Text excerpt:

Current medical research and opinion 2016 Nov 8() 1-7
Management of hypertension in Egypt is difficult because of various reasons. This real-life study was conducted to determine BP control rate, treatment modalities, factors influencing the choice of antihypertensive drugs, physicians’ satisfaction with the treatment, and demographics of patients with uncontrolled BP who were treated for hypertension in daily clinical practice in Egypt.
This was a cross-sectional, multicenter, observational study conducted in patients treated for hypertension in out-patient private clinics in Egypt, during October 2011 to June 2012.
Of 4139 patients with hypertension, 1509 (36.5%) had controlled BP and 2630 (63.5%) had uncontrolled BP. In BP controlled vs. uncontrolled groups, respectively, beta-blockers (41.7% vs. 41.0%) were the most frequently used antihypertensive agents, followed by diuretics (40% vs. 37.8%), angiotensin-converting enzyme inhibitors (35.3% vs. 34.9%), angiotensin receptor blockers (31.1% vs.19.4%), and calcium channel blockers (21.3% vs. 19.4%); the factors influencing the choice of antihypertensive therapy were "add-on therapy" (1.5% vs. 32.4%) and "change the current medication" (9.3% vs. 50.8%); physicians’ satisfaction with treatment was rated as "excellent" (31.6% vs. 3.2%) and "poor" (1.6% vs. 58%).
The majority of patients from Egypt had uncontrolled hypertension even after receiving treatment. This might increase awareness among physicians and enable them to prescribe appropriate treatment to patients with uncontrolled BP. Key limitations: The questionnaire used in the study for the evaluation of patient/physician satisfaction level was not standardized and was based on the choice and practice of the physicians.

Your tasks:
1. Condense the paragraph of the hypertension abstract that begins "The majority of patients from Egypt" into two sentences, keeping its main facts.
2. From the hypertension abstract, extract word for word the passage running from "The majority of" to "of the physicians.".

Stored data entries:
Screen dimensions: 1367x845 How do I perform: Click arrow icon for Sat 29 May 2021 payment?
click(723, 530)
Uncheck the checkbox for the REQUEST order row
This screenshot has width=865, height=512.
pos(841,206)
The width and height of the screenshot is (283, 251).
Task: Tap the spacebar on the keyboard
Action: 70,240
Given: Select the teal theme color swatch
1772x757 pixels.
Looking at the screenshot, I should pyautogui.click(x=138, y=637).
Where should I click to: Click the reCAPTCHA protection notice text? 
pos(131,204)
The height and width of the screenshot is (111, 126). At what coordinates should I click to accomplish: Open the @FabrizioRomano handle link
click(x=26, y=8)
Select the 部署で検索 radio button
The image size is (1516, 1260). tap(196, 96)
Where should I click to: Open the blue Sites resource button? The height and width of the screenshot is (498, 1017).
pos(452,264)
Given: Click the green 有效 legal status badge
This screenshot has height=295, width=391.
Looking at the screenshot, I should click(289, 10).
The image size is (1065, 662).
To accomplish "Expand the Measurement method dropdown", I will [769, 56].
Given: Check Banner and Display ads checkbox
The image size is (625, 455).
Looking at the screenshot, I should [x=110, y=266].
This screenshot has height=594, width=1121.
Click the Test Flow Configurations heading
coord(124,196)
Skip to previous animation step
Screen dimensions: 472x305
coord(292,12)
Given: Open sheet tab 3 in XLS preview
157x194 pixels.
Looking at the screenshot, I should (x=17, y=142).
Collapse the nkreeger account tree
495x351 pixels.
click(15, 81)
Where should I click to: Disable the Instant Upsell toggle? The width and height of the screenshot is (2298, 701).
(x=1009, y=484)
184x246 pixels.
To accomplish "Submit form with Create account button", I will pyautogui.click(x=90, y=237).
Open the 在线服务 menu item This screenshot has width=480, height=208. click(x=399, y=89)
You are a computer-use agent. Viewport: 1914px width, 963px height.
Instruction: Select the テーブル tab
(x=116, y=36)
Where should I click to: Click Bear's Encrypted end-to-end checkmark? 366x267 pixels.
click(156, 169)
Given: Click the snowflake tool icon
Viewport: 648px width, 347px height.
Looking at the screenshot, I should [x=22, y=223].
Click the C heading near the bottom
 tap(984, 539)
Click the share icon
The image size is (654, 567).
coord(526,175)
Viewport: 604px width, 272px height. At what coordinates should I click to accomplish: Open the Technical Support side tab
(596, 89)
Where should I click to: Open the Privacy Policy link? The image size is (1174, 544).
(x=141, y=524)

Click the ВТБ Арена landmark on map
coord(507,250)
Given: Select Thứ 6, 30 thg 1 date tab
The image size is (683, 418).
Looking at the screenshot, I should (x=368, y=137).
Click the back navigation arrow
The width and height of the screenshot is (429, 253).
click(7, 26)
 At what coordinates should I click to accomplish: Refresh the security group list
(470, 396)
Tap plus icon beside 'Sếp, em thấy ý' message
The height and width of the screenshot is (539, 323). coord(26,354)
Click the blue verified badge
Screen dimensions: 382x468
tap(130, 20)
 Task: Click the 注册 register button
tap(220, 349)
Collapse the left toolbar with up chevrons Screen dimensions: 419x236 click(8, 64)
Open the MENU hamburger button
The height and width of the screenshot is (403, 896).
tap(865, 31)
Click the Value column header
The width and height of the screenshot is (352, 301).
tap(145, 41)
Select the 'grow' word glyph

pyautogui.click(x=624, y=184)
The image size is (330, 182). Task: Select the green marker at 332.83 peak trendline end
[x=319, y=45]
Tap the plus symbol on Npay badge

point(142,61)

Results by task:
1. Most patients in Egypt still had uncontrolled hypertension despite treatment, which might raise physicians' awareness and help them prescribe appropriate treatment for patients with uncontrolled BP. A key limitation was that the questionnaire used to evaluate patient/physician satisfaction was not standardized and was based on the physicians' choice and practice.

2.
The majority of patients from Egypt had uncontrolled hypertension even after receiving treatment. This might increase awareness among physicians and enable them to prescribe appropriate treatment to patients with uncontrolled BP. Key limitations: The questionnaire used in the study for the evaluation of patient/physician satisfaction level was not standardized and was based on the choice and practice of the physicians.